DESCRIPTION OF THE TASK: Answer with the exact lines of the following material from the one containing "Home (313, 2442)" through the one containing "[Real Time Web Analytics] (311, 2570)", both end lines included.

RECORDS SUPPLIED:
◇ ◇ ◇ ◇

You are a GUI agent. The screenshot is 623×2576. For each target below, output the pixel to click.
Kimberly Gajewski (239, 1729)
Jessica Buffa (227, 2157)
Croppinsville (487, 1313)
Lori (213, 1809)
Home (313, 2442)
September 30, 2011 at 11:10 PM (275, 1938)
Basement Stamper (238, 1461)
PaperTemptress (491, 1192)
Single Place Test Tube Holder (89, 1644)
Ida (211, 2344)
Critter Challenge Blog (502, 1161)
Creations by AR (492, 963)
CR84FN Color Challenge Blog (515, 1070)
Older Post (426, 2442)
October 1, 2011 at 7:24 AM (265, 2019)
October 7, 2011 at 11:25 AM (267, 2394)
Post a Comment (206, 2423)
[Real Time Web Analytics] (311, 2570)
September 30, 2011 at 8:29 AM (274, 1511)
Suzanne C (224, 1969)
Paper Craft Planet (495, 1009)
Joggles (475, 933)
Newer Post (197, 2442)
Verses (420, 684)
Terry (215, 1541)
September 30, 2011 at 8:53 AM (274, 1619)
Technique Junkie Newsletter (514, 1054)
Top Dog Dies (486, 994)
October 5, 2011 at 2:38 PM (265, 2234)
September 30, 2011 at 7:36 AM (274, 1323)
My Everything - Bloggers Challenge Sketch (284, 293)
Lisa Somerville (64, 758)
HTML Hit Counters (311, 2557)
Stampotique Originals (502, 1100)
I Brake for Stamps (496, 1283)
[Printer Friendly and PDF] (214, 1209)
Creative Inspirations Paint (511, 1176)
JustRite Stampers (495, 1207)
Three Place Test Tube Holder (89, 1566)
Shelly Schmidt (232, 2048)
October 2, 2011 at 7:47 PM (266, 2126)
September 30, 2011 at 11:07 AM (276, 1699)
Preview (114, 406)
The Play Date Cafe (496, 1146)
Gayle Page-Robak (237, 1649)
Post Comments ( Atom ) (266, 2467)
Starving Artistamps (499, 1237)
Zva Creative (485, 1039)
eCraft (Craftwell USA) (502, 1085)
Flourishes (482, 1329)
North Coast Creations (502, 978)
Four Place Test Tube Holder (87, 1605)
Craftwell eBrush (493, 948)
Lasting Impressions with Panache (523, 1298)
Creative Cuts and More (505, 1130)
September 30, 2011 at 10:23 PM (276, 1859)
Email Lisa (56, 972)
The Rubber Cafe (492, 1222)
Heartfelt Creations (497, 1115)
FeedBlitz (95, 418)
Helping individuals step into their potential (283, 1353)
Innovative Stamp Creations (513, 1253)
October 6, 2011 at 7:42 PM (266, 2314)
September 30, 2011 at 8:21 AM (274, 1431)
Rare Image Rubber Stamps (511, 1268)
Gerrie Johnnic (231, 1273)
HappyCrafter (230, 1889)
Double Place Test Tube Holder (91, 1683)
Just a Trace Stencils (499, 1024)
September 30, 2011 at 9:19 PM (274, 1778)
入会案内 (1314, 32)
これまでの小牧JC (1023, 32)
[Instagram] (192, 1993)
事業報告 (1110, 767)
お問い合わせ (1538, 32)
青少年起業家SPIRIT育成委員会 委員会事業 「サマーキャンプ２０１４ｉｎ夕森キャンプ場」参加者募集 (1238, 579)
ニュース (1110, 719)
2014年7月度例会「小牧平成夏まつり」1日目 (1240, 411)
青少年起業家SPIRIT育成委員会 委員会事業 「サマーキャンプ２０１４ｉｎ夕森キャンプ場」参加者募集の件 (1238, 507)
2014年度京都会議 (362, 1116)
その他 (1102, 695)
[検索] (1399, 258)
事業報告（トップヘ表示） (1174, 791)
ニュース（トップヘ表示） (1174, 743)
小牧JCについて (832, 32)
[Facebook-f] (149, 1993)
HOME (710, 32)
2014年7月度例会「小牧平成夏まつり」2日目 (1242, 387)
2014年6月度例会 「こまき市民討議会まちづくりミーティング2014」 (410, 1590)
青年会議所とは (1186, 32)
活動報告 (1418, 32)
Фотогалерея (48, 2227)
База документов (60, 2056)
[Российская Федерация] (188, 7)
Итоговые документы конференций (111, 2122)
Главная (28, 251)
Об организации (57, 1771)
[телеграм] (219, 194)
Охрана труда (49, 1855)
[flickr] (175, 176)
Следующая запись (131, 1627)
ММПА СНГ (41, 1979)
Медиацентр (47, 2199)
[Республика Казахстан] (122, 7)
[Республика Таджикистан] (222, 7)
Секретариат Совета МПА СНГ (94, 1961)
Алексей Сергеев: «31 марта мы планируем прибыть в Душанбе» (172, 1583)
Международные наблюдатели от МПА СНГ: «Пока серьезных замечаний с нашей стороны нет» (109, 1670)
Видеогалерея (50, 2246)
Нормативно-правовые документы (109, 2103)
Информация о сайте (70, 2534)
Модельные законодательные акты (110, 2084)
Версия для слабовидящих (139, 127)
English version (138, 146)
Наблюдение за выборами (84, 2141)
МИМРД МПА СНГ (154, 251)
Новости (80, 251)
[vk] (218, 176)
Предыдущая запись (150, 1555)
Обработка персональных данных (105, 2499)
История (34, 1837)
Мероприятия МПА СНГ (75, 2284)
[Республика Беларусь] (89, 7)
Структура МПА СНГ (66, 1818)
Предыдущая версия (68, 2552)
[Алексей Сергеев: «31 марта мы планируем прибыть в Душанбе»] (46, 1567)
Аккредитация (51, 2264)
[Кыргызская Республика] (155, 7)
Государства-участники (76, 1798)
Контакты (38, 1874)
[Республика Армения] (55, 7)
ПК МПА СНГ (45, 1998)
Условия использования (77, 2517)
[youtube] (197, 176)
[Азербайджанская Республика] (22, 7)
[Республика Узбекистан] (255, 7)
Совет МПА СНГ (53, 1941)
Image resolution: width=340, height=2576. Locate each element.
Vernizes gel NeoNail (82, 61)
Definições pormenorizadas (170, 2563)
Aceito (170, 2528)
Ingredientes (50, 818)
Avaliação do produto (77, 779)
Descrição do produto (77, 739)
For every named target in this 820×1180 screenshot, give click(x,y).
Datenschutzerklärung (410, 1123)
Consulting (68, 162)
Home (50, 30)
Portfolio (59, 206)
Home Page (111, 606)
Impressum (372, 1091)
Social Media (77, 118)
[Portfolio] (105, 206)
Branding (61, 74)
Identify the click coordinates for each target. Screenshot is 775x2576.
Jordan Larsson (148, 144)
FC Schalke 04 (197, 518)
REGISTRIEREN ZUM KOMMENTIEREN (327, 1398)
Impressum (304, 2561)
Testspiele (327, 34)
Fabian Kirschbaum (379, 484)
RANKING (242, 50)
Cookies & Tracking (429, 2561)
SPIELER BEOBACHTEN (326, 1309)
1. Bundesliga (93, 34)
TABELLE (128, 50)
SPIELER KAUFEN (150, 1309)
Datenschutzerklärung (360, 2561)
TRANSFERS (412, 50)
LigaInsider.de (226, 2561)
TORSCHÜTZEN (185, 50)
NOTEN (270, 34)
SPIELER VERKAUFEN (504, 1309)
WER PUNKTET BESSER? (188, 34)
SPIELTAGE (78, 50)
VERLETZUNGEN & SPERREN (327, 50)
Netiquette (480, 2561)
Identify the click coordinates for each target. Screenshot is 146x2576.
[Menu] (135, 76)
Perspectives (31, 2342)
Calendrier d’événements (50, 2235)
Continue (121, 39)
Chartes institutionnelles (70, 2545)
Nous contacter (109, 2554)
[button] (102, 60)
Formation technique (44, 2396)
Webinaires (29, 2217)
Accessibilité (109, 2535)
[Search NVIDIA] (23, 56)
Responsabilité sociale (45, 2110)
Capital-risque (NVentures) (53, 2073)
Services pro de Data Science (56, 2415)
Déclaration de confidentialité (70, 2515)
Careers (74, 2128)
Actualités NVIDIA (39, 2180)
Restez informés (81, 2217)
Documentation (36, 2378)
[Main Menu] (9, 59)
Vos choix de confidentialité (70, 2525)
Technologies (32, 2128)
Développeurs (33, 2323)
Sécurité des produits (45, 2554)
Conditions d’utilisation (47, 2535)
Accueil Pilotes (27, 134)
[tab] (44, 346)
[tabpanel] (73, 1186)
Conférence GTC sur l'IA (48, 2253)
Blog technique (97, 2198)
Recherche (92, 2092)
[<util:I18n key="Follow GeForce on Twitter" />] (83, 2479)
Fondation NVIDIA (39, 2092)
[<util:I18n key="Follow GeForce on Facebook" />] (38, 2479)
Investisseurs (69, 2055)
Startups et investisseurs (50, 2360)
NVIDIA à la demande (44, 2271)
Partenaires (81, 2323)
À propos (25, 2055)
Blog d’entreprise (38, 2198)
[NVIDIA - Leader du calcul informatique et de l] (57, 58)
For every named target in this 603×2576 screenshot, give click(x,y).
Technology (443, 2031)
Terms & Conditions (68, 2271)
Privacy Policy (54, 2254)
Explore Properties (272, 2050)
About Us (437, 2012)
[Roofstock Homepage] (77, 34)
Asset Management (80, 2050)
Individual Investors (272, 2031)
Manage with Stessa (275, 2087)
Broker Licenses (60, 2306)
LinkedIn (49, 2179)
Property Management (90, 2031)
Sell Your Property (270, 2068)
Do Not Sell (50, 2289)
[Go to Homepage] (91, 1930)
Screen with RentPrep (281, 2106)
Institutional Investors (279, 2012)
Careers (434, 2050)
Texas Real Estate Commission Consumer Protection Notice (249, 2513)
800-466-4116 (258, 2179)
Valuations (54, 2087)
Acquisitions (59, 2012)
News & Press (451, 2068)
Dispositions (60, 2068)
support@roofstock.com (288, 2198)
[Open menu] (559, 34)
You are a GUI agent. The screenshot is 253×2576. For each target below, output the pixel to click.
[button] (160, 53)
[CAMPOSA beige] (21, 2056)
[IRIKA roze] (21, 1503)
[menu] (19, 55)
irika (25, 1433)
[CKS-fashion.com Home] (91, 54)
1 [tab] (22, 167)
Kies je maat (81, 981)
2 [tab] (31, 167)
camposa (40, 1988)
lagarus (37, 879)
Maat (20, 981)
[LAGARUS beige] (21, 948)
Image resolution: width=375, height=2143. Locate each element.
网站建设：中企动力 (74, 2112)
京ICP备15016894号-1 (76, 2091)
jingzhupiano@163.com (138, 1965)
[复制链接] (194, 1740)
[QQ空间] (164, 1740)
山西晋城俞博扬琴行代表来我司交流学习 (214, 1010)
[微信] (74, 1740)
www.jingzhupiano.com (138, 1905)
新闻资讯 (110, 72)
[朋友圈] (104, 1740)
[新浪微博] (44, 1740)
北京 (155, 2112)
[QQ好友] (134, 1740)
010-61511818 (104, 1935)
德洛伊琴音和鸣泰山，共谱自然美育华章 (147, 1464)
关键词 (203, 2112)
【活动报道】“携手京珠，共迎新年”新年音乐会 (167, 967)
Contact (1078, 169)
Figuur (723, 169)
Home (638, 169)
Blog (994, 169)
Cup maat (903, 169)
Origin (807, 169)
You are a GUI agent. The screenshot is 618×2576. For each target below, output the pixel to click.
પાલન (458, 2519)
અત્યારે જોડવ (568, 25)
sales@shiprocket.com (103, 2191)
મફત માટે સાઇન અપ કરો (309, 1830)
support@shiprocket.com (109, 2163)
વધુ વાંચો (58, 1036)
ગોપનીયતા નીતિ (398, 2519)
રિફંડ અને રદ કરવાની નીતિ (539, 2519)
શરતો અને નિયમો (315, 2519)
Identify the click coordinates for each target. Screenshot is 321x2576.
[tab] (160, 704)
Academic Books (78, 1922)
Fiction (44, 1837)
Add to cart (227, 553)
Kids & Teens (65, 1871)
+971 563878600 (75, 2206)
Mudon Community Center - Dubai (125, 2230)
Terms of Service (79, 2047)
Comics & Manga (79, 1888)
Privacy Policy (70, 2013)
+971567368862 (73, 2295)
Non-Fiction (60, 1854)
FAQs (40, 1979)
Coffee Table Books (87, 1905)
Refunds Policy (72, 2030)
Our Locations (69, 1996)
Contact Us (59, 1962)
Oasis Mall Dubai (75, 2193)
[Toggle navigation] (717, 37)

◇ ◇ ◇ ◇

FINISHED EXERCISE:
Home (313, 2442)
September 30, 2011 at 11:10 PM (275, 1938)
Basement Stamper (238, 1461)
PaperTemptress (491, 1192)
Single Place Test Tube Holder (89, 1644)
Ida (211, 2344)
Critter Challenge Blog (502, 1161)
Creations by AR (492, 963)
CR84FN Color Challenge Blog (515, 1070)
Older Post (426, 2442)
October 1, 2011 at 7:24 AM (265, 2019)
October 7, 2011 at 11:25 AM (267, 2394)
Post a Comment (206, 2423)
[Real Time Web Analytics] (311, 2570)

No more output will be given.